“Awake, O sleeper, and arise from the dead, and Christ shall give you light.”
St Paul’s Letter to the Ephesians (5:14-16)
In Greek myths, the personification of sleep was the god Hypnos who lived in Hades near the river of Lethe (forgetfulness) with his brother Thanatos (death). In many stories he is kind, gentle, and calm, however he possesses those human lives whom he lulls to sleep. From this god’s name we get the word hypnosis, for myths involving him reveal that it is the hypnotist that gains possession and control over the one he puts to sleep. From the time of Christ until now, the world has been attempting to lull the souls of Christians to sleep with its hypnotic way of life. We experience it today with an onslaught of flatteries, ideologies, comfortabilities, etc. These attacks on the soul are made in order that the Christian would fall into a deep spiritual sleep, for to fall asleep under the world’s hypnosis is to be possessed by it and to dwell in forgetfulness and death. This is what sin does to our souls. In commenting on this verse in Ephesians, St John Chrysostom writes, “By the sleeper and the dead, he means the man that is in sin; for he both exhales noisome odors like the dead, and is inactive like one that is asleep, and like him he sees nothing, but is dreaming, and forming fancies and illusions.”
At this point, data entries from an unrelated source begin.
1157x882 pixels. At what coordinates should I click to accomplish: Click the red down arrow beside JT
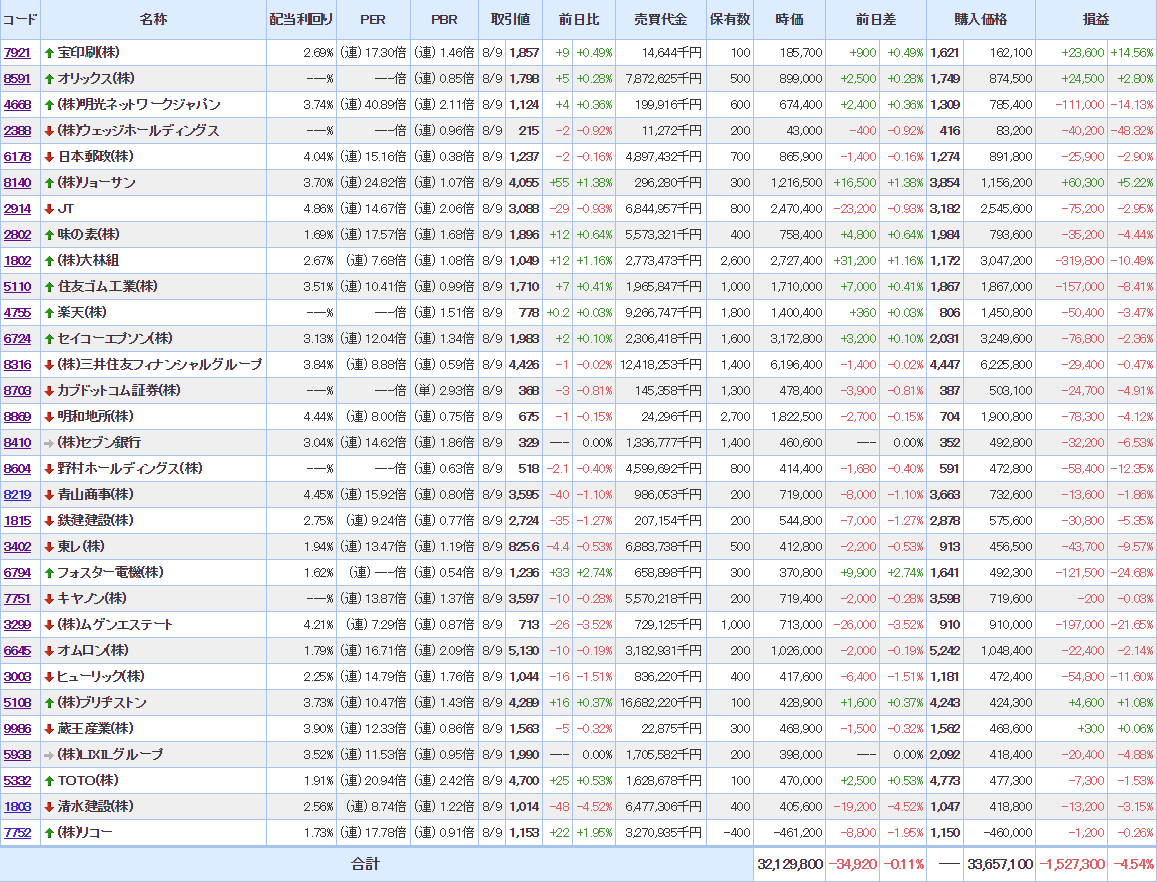click(x=49, y=208)
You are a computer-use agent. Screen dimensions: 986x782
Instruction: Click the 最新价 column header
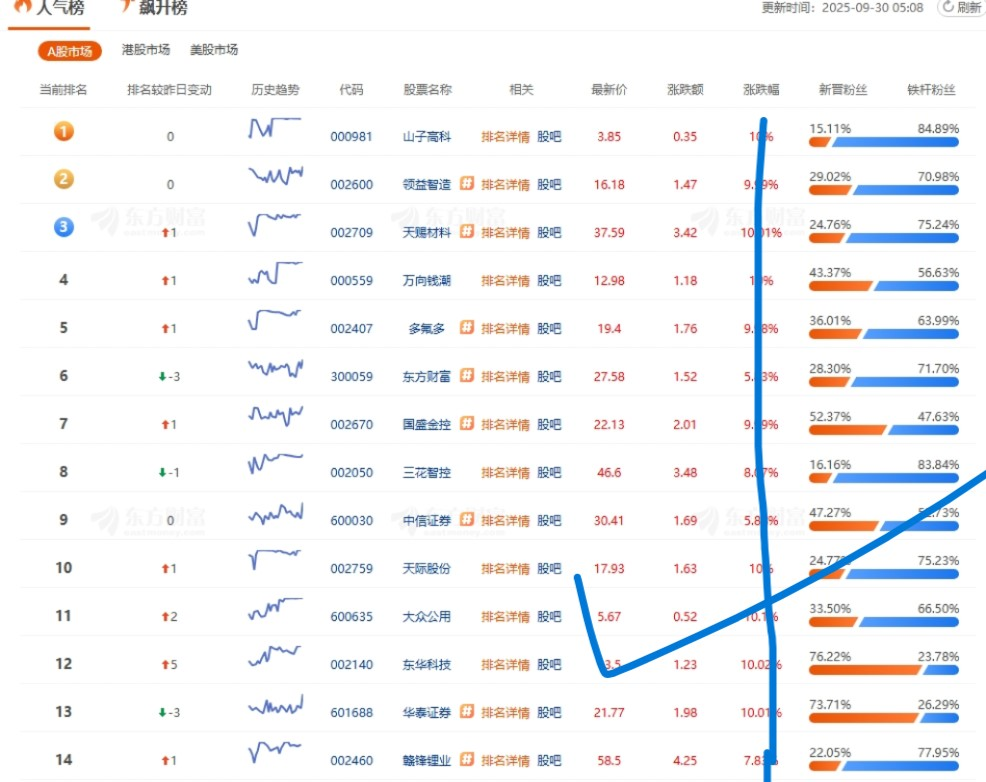click(x=609, y=90)
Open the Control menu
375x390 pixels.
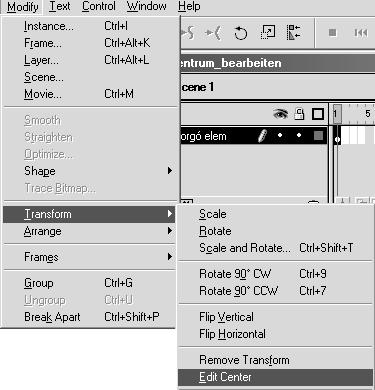click(x=99, y=6)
We all experience the intoxicating slumber of this world and have some area of our spiritual life that is not awake. However, we are not created to be sleepers, but to abandon sin and be a people who rouse the soul. St Paul calls us to an exalted life, commanding us to awake and receive the light of Christ. Therefore, we must ask the question: How do we awaken our souls to receive this light?
According to the Fathers and Mothers of the church, in order to raise the soul out of the slumber of sin there are three practical habits that we can form.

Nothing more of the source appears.